Yasayla kapatılan dönemin özel yetkili İstanbul 13. Ağır Ceza Mahkemesince 5 Ağustos 2013'te verilen kararda, eski Genelkurmay Başkanı emekli Orgeneral İlker Başbuğ müebbet, Vatan Partisi Genel Başkanı Doğu Perinçek ağırlaştırılmış müebbet, emekli Tuğgeneral Veli Küçük 2 kez ağırlaştırılmış müebbet ve 99 yıl hapis, Tuncay Özkan ağırlaştırılmış müebbet ve diğer suçlardan 22 yıl 6 ay hapis, emekli Orgeneral Hurşit Tolon müebbet, Danıştay saldırısının faili Alpaslan Arslan 2 kez ağırlaştırılmış müebbet, avukat Kemal Kerinçsiz ağırlaştırılmış müebbet, Mehmet Haberal 12 yıl 6 ay, Mustafa Balbay 34 yıl 8 ay hapis, Sinan Aygün 13 yıl 6 ay hapis cezasına çarptırılmıştı. Diğer sanıklar da çeşitli oranlarda hapis cezasına mahkum edilmişti.

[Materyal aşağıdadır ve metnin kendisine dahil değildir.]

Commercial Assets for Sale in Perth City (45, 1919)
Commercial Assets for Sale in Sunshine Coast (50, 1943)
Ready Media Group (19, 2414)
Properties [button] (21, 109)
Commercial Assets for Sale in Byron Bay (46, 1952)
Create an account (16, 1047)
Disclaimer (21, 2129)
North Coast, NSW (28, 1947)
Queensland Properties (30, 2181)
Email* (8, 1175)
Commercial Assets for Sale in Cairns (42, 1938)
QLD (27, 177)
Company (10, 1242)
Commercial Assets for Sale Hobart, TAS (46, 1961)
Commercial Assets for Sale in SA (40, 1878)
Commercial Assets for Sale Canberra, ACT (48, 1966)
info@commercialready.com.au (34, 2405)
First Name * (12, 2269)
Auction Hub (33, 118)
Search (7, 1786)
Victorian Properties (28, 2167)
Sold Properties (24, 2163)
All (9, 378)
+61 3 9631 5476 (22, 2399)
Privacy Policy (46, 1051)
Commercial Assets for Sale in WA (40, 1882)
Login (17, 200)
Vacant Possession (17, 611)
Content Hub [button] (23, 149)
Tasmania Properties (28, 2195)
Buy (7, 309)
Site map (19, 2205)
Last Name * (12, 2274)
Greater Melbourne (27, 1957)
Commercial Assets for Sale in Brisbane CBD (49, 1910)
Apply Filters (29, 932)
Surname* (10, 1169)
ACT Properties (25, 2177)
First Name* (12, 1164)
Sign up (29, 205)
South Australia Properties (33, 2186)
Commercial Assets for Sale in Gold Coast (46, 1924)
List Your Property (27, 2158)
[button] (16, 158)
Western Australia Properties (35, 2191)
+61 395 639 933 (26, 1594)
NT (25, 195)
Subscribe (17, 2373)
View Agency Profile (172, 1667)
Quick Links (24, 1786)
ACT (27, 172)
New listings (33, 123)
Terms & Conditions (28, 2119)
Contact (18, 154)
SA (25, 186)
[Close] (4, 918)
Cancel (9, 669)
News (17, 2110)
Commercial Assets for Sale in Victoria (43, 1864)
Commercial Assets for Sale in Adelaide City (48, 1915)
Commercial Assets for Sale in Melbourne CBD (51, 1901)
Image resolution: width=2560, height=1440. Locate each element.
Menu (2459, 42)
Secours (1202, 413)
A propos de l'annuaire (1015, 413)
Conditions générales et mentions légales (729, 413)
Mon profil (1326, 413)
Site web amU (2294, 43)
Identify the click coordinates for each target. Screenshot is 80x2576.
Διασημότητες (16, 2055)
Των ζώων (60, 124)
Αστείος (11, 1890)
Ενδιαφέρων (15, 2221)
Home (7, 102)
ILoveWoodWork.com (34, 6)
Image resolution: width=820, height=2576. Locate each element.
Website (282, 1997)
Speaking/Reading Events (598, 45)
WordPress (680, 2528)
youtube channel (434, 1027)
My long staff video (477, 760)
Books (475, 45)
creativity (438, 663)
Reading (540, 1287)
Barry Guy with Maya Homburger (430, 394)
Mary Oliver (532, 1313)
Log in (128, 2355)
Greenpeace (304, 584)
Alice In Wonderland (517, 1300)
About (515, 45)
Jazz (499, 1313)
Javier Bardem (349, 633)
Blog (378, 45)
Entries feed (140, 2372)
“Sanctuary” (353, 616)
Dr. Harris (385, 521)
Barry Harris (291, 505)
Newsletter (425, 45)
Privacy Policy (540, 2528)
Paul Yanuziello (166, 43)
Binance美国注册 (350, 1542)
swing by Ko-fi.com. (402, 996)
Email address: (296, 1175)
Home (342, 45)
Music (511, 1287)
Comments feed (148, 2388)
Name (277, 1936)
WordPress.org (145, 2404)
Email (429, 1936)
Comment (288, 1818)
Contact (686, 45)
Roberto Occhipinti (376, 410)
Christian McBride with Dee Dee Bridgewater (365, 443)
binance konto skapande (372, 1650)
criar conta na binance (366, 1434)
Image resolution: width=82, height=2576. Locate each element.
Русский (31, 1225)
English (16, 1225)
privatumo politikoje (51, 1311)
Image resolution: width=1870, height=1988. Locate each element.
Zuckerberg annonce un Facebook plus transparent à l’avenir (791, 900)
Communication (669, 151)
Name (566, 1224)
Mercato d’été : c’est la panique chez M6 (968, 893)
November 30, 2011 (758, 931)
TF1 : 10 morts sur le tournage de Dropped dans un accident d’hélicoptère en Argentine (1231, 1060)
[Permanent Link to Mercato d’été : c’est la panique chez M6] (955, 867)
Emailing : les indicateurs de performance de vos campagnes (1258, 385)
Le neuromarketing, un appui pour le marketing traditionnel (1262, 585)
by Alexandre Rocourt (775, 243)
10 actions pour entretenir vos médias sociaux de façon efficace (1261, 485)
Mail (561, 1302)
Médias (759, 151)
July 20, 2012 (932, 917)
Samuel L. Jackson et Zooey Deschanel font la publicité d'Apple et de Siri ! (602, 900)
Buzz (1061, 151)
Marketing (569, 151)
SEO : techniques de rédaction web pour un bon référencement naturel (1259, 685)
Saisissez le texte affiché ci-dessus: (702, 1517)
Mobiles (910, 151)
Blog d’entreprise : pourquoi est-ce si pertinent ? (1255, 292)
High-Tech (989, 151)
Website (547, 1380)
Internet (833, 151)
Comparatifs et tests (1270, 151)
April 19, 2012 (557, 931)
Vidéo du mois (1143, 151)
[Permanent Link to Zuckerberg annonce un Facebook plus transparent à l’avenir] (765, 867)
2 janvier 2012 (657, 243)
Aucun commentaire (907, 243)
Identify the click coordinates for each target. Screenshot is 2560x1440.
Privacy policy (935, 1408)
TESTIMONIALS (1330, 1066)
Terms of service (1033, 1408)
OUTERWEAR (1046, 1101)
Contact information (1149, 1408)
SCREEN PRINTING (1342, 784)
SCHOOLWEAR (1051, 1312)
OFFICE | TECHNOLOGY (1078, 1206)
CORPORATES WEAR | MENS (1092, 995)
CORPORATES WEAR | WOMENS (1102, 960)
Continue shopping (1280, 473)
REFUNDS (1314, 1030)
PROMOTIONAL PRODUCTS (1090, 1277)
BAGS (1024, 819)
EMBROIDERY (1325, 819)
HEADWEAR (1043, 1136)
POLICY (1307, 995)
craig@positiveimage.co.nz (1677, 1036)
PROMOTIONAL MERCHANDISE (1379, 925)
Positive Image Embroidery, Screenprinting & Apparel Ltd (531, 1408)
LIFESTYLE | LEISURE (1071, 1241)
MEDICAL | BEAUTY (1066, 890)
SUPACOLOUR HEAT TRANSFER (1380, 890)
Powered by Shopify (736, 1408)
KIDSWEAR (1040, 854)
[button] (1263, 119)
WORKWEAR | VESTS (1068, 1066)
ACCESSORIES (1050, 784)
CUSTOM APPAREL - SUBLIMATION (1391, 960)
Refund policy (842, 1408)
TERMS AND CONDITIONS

Bazı sanıklar, davaya bakan ve kapatılan özel yetkili mahkemenin gerekçeli kararını yazmasının 7 ay sürmesi nedeniyle Anayasa Mahkemesine (AYM) bireysel başvuruda bulunmuş ve yüksek mahkeme de "sanıkların haklarının ihlal edildiğine" hükmetmişti. İhlal kararı üzerine, yasayla kaldırılan İstanbul 13. Ağır Ceza Mahkemesi yerine başvuruları inceleyen nöbetçi mahkemeler, tutuklu sanıkları tahliye etmişti.

İstanbul 13. Ağır Ceza Mahkemesinin karardan 7 ay sonra 16 bin 600 sayfadan oluşan gerekçeli kararının taraflara tebliğ edilmesinin ardından dosya, temyiz incelemesi için Yargıtay 16. Ceza Dairesi'ne gönderilmişti. Temyiz duruşmaları, 6 Ekim 2015'ten itibaren yapılmaya başlanmıştı.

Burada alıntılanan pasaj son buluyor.